> [Work to be completed]: Output all of the entries exactly as written.
--- Entries provided Enclosed Below ---
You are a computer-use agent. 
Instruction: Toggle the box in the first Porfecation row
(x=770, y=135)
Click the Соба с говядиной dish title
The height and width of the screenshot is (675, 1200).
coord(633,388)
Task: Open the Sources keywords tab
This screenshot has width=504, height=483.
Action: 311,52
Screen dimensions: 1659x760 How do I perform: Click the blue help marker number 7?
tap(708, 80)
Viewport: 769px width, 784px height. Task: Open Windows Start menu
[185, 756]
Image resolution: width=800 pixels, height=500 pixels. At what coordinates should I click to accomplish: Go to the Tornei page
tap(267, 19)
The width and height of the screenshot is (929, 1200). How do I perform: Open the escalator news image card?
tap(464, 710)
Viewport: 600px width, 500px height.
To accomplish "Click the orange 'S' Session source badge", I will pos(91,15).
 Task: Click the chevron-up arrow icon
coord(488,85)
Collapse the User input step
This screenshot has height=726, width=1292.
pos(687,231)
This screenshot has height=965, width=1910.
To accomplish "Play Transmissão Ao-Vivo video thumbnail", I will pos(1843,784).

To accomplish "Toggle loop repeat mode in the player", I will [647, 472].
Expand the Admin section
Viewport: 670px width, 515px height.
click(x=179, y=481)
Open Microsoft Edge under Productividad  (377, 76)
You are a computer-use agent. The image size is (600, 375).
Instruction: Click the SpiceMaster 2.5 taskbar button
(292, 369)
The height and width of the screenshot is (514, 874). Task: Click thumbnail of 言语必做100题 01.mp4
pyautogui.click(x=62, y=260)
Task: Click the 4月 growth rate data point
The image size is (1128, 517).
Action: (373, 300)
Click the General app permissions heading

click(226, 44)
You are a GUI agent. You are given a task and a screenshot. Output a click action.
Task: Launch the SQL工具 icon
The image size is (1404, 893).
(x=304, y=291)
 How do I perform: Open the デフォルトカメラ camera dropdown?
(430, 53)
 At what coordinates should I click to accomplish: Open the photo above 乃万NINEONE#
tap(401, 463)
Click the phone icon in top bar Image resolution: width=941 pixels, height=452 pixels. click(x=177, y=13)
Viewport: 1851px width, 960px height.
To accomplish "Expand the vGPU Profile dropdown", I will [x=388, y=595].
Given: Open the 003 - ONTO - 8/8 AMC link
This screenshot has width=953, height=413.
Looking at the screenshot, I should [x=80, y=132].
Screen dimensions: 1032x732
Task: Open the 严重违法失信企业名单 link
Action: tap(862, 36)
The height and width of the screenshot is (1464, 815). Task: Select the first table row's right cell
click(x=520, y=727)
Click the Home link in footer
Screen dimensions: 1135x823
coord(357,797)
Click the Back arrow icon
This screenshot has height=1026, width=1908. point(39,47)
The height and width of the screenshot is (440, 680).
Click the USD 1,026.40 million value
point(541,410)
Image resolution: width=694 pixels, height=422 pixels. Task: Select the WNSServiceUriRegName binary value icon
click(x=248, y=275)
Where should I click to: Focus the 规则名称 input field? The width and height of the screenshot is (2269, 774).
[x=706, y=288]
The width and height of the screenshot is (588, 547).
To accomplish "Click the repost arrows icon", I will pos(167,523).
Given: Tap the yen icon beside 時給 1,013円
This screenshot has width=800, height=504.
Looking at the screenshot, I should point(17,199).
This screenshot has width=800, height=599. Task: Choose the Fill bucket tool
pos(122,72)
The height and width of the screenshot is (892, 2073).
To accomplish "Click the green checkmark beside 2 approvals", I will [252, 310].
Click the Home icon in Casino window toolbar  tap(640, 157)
--- End of Enclosed Entries provided ---
> [Answer box]:
You are a computer-use agent. 
Instruction: Toggle the box in the first Porfecation row
(x=770, y=135)
Click the Соба с говядиной dish title
The height and width of the screenshot is (675, 1200).
coord(633,388)
Task: Open the Sources keywords tab
This screenshot has width=504, height=483.
Action: 311,52
Screen dimensions: 1659x760 How do I perform: Click the blue help marker number 7?
tap(708, 80)
Viewport: 769px width, 784px height. Task: Open Windows Start menu
[185, 756]
Image resolution: width=800 pixels, height=500 pixels. At what coordinates should I click to accomplish: Go to the Tornei page
tap(267, 19)
The width and height of the screenshot is (929, 1200). How do I perform: Open the escalator news image card?
tap(464, 710)
Viewport: 600px width, 500px height.
To accomplish "Click the orange 'S' Session source badge", I will pos(91,15).
 Task: Click the chevron-up arrow icon
coord(488,85)
Collapse the User input step
This screenshot has height=726, width=1292.
pos(687,231)
This screenshot has height=965, width=1910.
To accomplish "Play Transmissão Ao-Vivo video thumbnail", I will pos(1843,784).

To accomplish "Toggle loop repeat mode in the player", I will [647, 472].
Expand the Admin section
Viewport: 670px width, 515px height.
click(x=179, y=481)
Open Microsoft Edge under Productividad  (377, 76)
You are a computer-use agent. The image size is (600, 375).
Instruction: Click the SpiceMaster 2.5 taskbar button
(292, 369)
The height and width of the screenshot is (514, 874). Task: Click thumbnail of 言语必做100题 01.mp4
pyautogui.click(x=62, y=260)
Task: Click the 4月 growth rate data point
The image size is (1128, 517).
Action: (373, 300)
Click the General app permissions heading

click(226, 44)
You are a GUI agent. You are given a task and a screenshot. Output a click action.
Task: Launch the SQL工具 icon
The image size is (1404, 893).
(x=304, y=291)
 How do I perform: Open the デフォルトカメラ camera dropdown?
(430, 53)
 At what coordinates should I click to accomplish: Open the photo above 乃万NINEONE#
tap(401, 463)
Click the phone icon in top bar Image resolution: width=941 pixels, height=452 pixels. click(x=177, y=13)
Viewport: 1851px width, 960px height.
To accomplish "Expand the vGPU Profile dropdown", I will [x=388, y=595].
Given: Open the 003 - ONTO - 8/8 AMC link
This screenshot has width=953, height=413.
Looking at the screenshot, I should [x=80, y=132].
Screen dimensions: 1032x732
Task: Open the 严重违法失信企业名单 link
Action: tap(862, 36)
The height and width of the screenshot is (1464, 815). Task: Select the first table row's right cell
click(x=520, y=727)
Click the Home link in footer
Screen dimensions: 1135x823
coord(357,797)
Click the Back arrow icon
This screenshot has height=1026, width=1908. point(39,47)
The height and width of the screenshot is (440, 680).
Click the USD 1,026.40 million value
point(541,410)
Image resolution: width=694 pixels, height=422 pixels. Task: Select the WNSServiceUriRegName binary value icon
click(x=248, y=275)
Where should I click to: Focus the 规则名称 input field? The width and height of the screenshot is (2269, 774).
[x=706, y=288]
The width and height of the screenshot is (588, 547).
To accomplish "Click the repost arrows icon", I will pos(167,523).
Given: Tap the yen icon beside 時給 1,013円
This screenshot has width=800, height=504.
Looking at the screenshot, I should point(17,199).
This screenshot has width=800, height=599. Task: Choose the Fill bucket tool
pos(122,72)
The height and width of the screenshot is (892, 2073).
To accomplish "Click the green checkmark beside 2 approvals", I will [252, 310].
Click the Home icon in Casino window toolbar  tap(640, 157)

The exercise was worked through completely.